The Chinese government is making the same mistake the Nixon administration made with its price controls in 1971. Those caused shortages, and after they were lifted, inflation returned in more virulent form. Similarly in China, controls on food prices, in a period of rapid food price inflation, will simply ensure that the controlled items disappear from the stores. When controls are lifted, inflation will return with increased ferocity.
The People’s Bank of China has increased its lending rate five times in the last year, but only to 7.02%, against reported inflation of 6.9%.
In any case, too much of China’s bank lending is independent of interest rates. When a non-market loan is made to a state-owned company, a rise in the interest cost simply leads the company to borrow more next time. The bad debts in China’s banking system were estimated by Ernst and Young at $911 billion (Rs35.8 trillion) in May 2006; they are almost certainly larger now.

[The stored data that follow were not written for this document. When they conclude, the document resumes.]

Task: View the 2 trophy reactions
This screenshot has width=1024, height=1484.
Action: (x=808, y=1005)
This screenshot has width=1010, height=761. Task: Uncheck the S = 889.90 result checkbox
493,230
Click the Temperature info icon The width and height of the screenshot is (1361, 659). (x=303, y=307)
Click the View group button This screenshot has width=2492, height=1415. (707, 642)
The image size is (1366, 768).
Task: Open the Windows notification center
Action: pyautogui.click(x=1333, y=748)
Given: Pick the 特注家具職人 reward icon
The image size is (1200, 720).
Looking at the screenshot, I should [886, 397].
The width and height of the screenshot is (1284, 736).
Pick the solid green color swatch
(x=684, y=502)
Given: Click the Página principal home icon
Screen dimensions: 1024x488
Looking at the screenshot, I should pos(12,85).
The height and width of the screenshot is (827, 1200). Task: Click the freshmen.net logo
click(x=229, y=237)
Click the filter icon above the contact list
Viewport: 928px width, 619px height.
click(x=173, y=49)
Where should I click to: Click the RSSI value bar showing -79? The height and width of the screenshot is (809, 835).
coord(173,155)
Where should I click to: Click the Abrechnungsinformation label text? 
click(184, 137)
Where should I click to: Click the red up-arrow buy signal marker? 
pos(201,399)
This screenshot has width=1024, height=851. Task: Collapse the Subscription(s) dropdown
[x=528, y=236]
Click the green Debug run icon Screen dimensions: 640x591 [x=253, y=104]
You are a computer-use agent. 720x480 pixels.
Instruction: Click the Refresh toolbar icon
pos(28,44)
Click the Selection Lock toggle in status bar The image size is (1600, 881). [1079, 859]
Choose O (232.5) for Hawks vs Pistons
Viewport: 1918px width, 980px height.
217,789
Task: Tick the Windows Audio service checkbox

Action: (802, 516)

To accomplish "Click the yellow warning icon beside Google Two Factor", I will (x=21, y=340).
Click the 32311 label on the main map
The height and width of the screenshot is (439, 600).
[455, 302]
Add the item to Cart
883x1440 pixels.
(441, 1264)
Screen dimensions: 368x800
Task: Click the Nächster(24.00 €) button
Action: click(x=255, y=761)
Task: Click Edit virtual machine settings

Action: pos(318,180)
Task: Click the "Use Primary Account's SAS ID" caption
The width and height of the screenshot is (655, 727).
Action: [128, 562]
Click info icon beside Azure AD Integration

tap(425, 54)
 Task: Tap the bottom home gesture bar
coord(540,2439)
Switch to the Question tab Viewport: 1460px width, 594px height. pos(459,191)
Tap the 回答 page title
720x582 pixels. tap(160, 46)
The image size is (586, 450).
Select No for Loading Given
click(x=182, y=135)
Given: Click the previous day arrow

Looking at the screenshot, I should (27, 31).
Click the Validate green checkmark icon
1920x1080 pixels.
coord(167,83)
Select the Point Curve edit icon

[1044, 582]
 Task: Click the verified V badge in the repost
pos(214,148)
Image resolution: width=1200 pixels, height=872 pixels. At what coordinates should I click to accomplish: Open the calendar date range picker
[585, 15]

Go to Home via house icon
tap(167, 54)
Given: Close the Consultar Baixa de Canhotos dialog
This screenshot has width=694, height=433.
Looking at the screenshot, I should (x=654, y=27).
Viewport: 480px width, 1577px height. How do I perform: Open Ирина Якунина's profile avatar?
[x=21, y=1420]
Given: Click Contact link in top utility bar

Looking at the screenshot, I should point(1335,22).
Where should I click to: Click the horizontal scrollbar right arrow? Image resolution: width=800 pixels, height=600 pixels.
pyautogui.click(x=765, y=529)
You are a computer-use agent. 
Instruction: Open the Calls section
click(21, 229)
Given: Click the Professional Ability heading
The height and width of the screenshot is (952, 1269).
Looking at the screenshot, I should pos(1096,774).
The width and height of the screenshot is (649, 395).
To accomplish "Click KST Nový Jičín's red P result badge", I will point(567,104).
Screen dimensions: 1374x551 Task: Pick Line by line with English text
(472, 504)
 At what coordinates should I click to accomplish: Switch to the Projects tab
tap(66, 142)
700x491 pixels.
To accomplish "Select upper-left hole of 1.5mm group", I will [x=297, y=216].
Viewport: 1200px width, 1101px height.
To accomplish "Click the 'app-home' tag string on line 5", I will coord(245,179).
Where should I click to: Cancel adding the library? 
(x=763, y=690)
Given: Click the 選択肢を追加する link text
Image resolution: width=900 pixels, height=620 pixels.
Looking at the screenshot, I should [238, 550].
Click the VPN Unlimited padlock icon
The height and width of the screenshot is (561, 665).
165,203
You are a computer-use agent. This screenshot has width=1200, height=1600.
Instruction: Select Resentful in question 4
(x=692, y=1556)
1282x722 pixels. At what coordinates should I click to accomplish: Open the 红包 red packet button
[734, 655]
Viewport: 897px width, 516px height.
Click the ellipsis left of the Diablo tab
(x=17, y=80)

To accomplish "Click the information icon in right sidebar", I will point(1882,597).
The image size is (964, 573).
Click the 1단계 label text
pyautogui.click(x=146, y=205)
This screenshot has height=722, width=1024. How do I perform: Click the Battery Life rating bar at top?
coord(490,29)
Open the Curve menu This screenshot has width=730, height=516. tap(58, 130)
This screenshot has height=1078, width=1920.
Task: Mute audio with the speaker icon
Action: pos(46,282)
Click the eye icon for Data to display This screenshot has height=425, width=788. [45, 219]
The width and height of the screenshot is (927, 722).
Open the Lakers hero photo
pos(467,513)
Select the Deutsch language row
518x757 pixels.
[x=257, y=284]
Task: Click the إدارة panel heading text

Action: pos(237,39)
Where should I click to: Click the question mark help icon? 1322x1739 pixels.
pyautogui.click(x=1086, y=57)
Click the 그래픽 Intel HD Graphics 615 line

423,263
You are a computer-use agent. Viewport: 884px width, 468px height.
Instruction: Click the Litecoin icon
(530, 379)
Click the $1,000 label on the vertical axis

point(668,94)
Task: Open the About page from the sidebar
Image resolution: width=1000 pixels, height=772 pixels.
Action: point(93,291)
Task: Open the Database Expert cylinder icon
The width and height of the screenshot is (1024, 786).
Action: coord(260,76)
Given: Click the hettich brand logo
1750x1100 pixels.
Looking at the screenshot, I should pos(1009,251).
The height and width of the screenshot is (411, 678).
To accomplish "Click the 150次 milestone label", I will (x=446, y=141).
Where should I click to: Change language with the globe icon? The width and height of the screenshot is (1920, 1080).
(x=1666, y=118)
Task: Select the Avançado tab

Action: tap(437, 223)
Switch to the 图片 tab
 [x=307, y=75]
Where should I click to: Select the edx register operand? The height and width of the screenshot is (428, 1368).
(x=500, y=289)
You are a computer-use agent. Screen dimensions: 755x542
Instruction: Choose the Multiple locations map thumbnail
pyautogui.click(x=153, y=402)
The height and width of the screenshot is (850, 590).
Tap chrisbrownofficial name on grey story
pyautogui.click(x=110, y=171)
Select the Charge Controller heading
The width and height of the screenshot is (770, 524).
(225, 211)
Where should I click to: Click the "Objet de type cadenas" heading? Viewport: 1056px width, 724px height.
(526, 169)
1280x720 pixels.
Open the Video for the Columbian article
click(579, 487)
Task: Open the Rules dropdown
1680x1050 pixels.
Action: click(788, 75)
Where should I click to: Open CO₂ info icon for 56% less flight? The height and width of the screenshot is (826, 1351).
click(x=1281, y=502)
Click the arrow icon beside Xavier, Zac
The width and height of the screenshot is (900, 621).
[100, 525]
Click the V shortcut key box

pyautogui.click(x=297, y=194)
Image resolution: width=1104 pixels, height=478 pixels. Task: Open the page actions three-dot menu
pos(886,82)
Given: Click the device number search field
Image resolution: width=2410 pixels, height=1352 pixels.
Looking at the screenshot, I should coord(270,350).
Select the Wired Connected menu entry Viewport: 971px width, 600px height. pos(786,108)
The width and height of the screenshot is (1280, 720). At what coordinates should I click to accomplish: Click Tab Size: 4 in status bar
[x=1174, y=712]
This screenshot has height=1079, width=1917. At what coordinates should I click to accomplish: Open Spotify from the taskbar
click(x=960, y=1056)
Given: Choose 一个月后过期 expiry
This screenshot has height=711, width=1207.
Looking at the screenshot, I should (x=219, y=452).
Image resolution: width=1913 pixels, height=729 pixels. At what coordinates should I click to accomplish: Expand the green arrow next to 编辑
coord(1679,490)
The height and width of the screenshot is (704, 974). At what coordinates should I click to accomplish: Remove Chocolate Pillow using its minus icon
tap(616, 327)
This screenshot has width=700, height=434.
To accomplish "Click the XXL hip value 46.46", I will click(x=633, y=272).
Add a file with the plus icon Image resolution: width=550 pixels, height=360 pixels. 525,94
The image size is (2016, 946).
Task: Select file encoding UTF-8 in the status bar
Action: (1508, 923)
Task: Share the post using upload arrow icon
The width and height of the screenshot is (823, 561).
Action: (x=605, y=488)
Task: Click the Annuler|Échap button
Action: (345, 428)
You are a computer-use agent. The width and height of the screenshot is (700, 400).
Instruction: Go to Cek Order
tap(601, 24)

However, bankruptcies and liquidation are rare. Instead, further loans are made when more cash is needed, and the loans are recorded as current. China’s infusions of capital into the banks from its $1.4 trillion foreign exchange reserves, via the China Investment Co. and the State Administration of Foreign Exchange, merely make matters worse, as do capital infusions from foreign investors who buy bank shares in initial public offerings. They allow the banks to go on lending, cover up poor asset quality and further inflate the domestic money supply. As long as Chinese banks lend to state-owned and politically connected companies on the basis of need rather than financial prospects, inflation will remain embedded in the economy and will tend to worsen.